*WHAT IS EXPECTED:* Of all the lines below, output only those starting at the one with "height=461 pixels. 85,186" and ending at the one with "Task: Switch to the 소셜 미디어에 게시 tab", both ends included, exactly as written.

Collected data
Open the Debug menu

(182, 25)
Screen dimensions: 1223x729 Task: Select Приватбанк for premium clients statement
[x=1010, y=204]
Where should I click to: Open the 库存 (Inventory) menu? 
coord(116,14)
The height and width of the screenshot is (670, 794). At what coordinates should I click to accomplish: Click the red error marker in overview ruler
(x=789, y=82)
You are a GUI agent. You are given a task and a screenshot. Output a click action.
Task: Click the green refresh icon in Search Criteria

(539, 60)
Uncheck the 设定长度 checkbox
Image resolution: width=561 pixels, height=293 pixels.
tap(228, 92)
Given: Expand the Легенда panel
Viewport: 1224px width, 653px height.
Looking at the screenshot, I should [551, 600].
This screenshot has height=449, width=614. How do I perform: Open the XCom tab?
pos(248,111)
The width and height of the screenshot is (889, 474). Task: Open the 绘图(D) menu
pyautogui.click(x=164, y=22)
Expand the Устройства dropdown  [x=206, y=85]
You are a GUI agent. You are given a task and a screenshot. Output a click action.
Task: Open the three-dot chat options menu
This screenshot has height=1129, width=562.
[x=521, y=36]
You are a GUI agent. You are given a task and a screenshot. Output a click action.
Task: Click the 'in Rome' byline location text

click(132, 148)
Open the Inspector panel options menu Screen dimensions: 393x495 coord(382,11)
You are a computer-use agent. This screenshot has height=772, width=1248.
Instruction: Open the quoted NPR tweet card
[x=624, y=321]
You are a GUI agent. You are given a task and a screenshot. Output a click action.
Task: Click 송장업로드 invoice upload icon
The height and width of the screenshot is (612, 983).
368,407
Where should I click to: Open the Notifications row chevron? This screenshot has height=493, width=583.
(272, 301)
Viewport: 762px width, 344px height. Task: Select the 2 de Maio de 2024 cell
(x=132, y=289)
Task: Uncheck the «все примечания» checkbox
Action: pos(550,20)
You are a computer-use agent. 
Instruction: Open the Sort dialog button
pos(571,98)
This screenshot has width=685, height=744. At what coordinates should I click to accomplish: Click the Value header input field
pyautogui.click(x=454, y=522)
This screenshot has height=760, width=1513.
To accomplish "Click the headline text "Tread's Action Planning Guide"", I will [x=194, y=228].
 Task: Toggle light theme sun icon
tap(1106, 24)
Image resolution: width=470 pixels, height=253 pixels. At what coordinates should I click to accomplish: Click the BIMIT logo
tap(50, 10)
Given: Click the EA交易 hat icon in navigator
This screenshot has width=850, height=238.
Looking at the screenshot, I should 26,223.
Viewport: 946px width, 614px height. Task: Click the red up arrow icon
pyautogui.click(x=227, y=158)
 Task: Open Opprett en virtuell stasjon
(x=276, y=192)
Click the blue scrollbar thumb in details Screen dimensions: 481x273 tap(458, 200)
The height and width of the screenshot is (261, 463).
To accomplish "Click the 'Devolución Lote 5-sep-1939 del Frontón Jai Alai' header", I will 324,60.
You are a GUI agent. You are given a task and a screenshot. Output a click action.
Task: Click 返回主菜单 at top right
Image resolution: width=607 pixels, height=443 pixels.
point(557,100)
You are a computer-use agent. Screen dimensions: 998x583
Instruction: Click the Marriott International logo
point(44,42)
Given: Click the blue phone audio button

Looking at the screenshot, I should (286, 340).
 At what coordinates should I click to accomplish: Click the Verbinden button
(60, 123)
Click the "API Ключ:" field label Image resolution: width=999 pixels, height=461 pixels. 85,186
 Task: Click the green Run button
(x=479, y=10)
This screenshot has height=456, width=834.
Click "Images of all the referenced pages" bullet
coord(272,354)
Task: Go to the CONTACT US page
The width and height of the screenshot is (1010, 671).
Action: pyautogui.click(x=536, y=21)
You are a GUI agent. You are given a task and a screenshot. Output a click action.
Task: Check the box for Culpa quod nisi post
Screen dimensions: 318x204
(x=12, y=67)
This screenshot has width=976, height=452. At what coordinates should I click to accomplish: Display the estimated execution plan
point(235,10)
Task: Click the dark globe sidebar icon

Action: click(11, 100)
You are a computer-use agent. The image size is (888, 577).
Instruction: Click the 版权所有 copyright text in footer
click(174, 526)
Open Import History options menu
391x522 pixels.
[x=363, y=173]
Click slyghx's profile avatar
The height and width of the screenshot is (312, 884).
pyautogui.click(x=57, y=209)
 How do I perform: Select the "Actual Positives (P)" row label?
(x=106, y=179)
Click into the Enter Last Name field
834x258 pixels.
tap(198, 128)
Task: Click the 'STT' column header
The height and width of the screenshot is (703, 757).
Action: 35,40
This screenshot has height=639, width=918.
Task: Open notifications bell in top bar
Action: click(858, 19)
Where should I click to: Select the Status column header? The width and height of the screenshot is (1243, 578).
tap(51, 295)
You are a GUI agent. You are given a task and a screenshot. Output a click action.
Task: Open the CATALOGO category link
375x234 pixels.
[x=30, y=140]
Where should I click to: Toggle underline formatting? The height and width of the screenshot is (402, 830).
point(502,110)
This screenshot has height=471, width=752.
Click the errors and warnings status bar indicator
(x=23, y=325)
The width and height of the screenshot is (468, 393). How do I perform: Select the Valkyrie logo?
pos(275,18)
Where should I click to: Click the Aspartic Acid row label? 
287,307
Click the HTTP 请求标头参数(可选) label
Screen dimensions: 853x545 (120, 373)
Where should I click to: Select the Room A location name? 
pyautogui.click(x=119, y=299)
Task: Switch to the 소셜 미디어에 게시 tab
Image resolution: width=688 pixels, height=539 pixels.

*FINISHED EXERCISE:*
Click the "API Ключ:" field label Image resolution: width=999 pixels, height=461 pixels. 85,186
 Task: Click the green Run button
(x=479, y=10)
This screenshot has height=456, width=834.
Click "Images of all the referenced pages" bullet
coord(272,354)
Task: Go to the CONTACT US page
The width and height of the screenshot is (1010, 671).
Action: pyautogui.click(x=536, y=21)
You are a GUI agent. You are given a task and a screenshot. Output a click action.
Task: Check the box for Culpa quod nisi post
Screen dimensions: 318x204
(x=12, y=67)
This screenshot has width=976, height=452. At what coordinates should I click to accomplish: Display the estimated execution plan
point(235,10)
Task: Click the dark globe sidebar icon

Action: click(11, 100)
You are a computer-use agent. The image size is (888, 577).
Instruction: Click the 版权所有 copyright text in footer
click(174, 526)
Open Import History options menu
391x522 pixels.
[x=363, y=173]
Click slyghx's profile avatar
The height and width of the screenshot is (312, 884).
pyautogui.click(x=57, y=209)
 How do I perform: Select the "Actual Positives (P)" row label?
(x=106, y=179)
Click into the Enter Last Name field
834x258 pixels.
tap(198, 128)
Task: Click the 'STT' column header
The height and width of the screenshot is (703, 757).
Action: 35,40
This screenshot has height=639, width=918.
Task: Open notifications bell in top bar
Action: click(858, 19)
Where should I click to: Select the Status column header? The width and height of the screenshot is (1243, 578).
tap(51, 295)
You are a GUI agent. You are given a task and a screenshot. Output a click action.
Task: Open the CATALOGO category link
375x234 pixels.
[x=30, y=140]
Where should I click to: Toggle underline formatting? The height and width of the screenshot is (402, 830).
point(502,110)
This screenshot has height=471, width=752.
Click the errors and warnings status bar indicator
(x=23, y=325)
The width and height of the screenshot is (468, 393). How do I perform: Select the Valkyrie logo?
pos(275,18)
Where should I click to: Click the Aspartic Acid row label? 
287,307
Click the HTTP 请求标头参数(可选) label
Screen dimensions: 853x545 (120, 373)
Where should I click to: Select the Room A location name? 
pyautogui.click(x=119, y=299)
Task: Switch to the 소셜 미디어에 게시 tab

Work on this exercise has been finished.